I’d like to hear about the history of Mason Bay. “Don’t ask me. The man you want’s up there.” He points at the ridge. He is referring to his hunting companion, Cyril Leask, who grew up here. Casting my eye to the ridge I note the dead rata skeletons. Marty follows my gaze. “Eight-hundred-year-old rata just getting nailed by possums.” The Department of Conservaiton has plans to drop 1080 poison to control the island’s possum population. Hunters worry about secondary kill and the unknown side-effects of such an operation. I change the subject.

“You must have found some strange things on the beach.”

“Kauri gum, rotten coconuts, ambergris. Did you see the dead albatross?”

“No. Where?”

“Near the old tractor.”

“Ahhh. I was down on the hard.” He asks what I think of the national park.

“I suppose it had to happen.” “You reckon?”

“I mean, look at it.” I gesture at our surroundings. Marty doesn’t reply, but he knows. This place is sublime.

#### [INFORMATION PROVIDED]
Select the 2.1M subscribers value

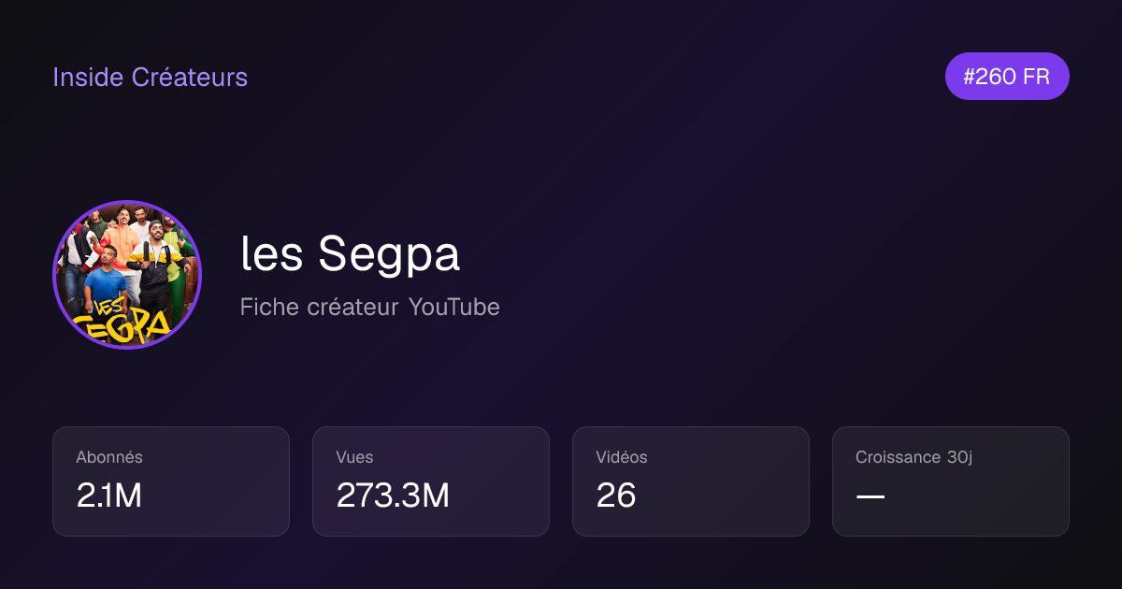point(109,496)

#### [TASKS FOR THIS EXERCISE]
- 1) In the Mason Bay passage, what is killing the eight-hundred-year-old rata?
- 2) Reproduce the Mason Bay passage, starting with "I’d like to" and going on through "the national park.".
- 3) Summarize the Mason Bay passage in two sentences.

#### [FINAL ANSWERS]
- 1) Possums.

- 2)
I’d like to hear about the history of Mason Bay. “Don’t ask me. The man you want’s up there.” He points at the ridge. He is referring to his hunting companion, Cyril Leask, who grew up here. Casting my eye to the ridge I note the dead rata skeletons. Marty follows my gaze. “Eight-hundred-year-old rata just getting nailed by possums.” The Department of Conservaiton has plans to drop 1080 poison to control the island’s possum population. Hunters worry about secondary kill and the unknown side-effects of such an operation. I change the subject.

“You must have found some strange things on the beach.”

“Kauri gum, rotten coconuts, ambergris. Did you see the dead albatross?”

“No. Where?”

“Near the old tractor.”

“Ahhh. I was down on the hard.” He asks what I think of the national park.

- 3) When the narrator asks about Mason Bay's history, Marty points to Cyril Leask on the ridge, where dead rata killed by possums lead to mention of the Department of Conservation's plan to drop 1080 poison, a plan that worries hunters. After Marty lists strange beach finds such as kauri gum and ambergris, he asks about the national park, and the narrator gestures at the surroundings, which Marty silently recognizes as sublime.